Collection entries
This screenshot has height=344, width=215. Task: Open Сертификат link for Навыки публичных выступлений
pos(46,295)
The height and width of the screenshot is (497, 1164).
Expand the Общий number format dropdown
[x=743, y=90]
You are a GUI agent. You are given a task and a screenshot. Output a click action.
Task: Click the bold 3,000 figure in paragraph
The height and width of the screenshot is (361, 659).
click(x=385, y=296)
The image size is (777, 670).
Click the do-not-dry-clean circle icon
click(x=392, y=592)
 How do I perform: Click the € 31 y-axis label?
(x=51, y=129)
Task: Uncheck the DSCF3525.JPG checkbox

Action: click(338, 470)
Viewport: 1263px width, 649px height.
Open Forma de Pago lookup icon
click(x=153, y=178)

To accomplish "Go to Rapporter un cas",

**Task details:** Set down, exactly as they appear, the line holding "The image size is (777, 670)." and every line after it until the records end.

**Solution to this problem:**
The image size is (777, 670).
Click the do-not-dry-clean circle icon
click(x=392, y=592)
 How do I perform: Click the € 31 y-axis label?
(x=51, y=129)
Task: Uncheck the DSCF3525.JPG checkbox

Action: click(338, 470)
Viewport: 1263px width, 649px height.
Open Forma de Pago lookup icon
click(x=153, y=178)

To accomplish "Go to Rapporter un cas",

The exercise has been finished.